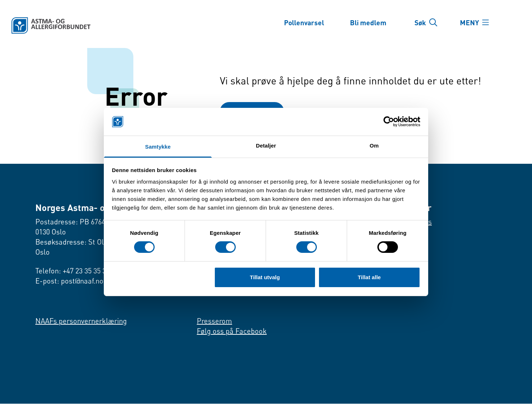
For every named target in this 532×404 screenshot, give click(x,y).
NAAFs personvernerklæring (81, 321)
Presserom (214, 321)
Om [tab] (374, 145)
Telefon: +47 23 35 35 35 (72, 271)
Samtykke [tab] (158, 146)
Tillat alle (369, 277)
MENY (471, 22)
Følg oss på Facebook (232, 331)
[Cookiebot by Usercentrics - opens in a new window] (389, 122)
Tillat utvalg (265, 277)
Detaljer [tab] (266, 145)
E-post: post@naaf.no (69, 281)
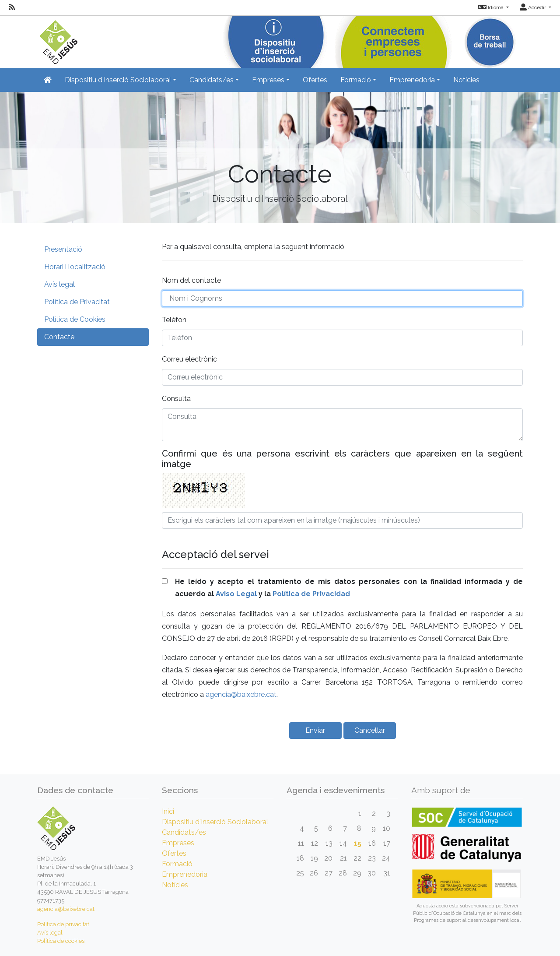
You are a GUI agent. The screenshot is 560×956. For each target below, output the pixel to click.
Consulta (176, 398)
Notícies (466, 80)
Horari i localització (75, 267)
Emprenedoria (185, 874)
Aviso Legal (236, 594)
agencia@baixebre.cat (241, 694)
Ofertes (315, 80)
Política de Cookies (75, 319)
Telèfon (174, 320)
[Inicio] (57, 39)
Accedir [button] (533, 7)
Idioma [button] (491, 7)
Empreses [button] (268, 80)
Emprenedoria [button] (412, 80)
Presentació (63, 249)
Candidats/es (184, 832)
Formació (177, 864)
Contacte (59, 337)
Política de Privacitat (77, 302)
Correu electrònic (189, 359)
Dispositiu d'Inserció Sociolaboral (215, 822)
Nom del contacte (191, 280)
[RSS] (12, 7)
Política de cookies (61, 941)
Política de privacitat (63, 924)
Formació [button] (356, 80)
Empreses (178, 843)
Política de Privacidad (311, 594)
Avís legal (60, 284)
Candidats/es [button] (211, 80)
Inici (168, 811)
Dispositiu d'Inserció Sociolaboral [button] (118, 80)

——

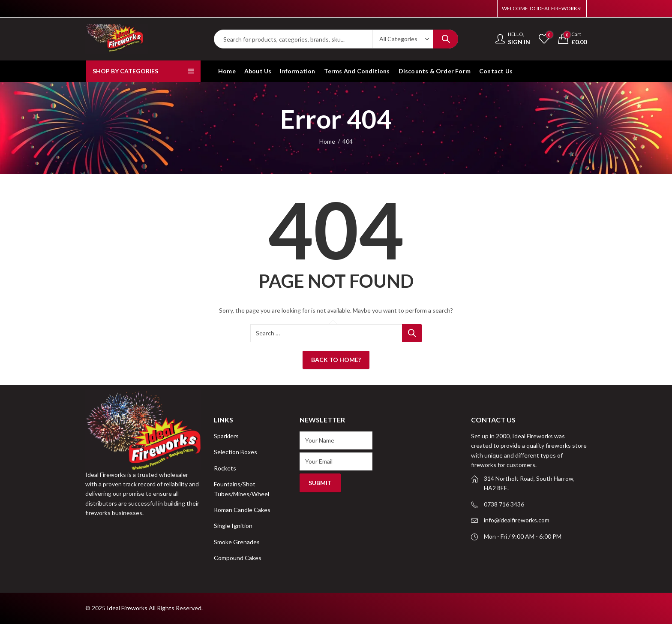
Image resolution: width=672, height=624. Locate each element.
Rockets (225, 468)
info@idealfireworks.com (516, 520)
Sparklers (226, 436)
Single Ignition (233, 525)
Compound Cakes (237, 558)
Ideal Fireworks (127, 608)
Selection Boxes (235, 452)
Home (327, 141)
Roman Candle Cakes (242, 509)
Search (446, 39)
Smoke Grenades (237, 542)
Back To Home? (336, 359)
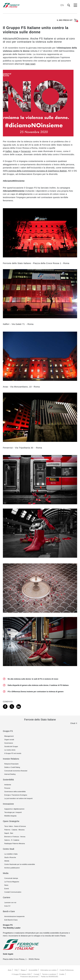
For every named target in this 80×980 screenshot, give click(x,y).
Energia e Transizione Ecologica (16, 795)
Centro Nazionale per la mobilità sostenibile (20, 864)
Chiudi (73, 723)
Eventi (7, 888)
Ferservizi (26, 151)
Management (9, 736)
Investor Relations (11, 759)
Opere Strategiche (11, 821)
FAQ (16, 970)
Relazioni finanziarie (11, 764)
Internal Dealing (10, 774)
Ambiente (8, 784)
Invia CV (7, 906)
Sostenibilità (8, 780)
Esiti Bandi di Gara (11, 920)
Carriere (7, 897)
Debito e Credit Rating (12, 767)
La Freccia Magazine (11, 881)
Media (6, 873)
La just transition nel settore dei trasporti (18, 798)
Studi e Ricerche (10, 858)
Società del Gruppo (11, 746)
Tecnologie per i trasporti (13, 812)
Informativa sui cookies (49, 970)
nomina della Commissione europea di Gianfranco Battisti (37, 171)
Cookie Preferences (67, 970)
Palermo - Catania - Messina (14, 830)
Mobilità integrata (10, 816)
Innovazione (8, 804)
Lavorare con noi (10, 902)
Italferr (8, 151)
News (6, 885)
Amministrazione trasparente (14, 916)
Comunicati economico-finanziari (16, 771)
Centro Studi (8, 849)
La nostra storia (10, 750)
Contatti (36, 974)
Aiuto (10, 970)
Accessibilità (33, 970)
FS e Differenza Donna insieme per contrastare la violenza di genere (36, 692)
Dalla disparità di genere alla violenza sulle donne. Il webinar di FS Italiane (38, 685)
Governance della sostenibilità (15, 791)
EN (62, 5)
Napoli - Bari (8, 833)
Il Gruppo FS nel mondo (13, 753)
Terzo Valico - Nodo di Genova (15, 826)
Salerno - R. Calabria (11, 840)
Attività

——

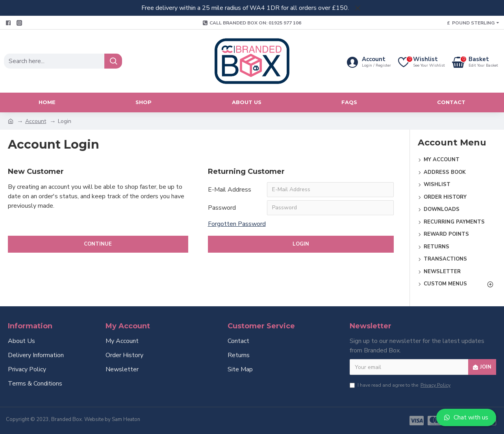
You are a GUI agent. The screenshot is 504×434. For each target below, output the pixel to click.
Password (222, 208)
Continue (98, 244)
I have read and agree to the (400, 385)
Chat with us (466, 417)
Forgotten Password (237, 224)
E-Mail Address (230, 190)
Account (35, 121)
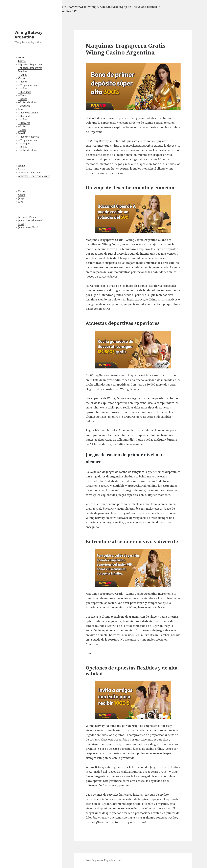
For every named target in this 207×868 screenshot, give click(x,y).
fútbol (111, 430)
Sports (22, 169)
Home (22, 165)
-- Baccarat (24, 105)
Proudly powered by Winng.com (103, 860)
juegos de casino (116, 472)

——

## Task
Please transcribe the entries starting with the line that has "Horari i localització (75, 267)" and ending after the line that has "Inici (168, 811)", keeping each one unchanged.

## Answer for the task
Horari i localització (75, 267)
Emprenedoria (185, 874)
Aviso Legal (236, 594)
agencia@baixebre.cat (241, 694)
Ofertes (315, 80)
Política de Cookies (75, 319)
Telèfon (174, 320)
[Inicio] (57, 39)
Accedir [button] (533, 7)
Idioma [button] (491, 7)
Empreses [button] (268, 80)
Emprenedoria [button] (412, 80)
Presentació (63, 249)
Candidats/es (184, 832)
Formació (177, 864)
Contacte (59, 337)
Política de Privacitat (77, 302)
Correu electrònic (189, 359)
Dispositiu d'Inserció Sociolaboral (215, 822)
Nom del contacte (191, 280)
[RSS] (12, 7)
Política de cookies (61, 941)
Política de privacitat (63, 924)
Formació [button] (356, 80)
Empreses (178, 843)
Política de Privacidad (311, 594)
Avís legal (60, 284)
Candidats/es [button] (211, 80)
Inici (168, 811)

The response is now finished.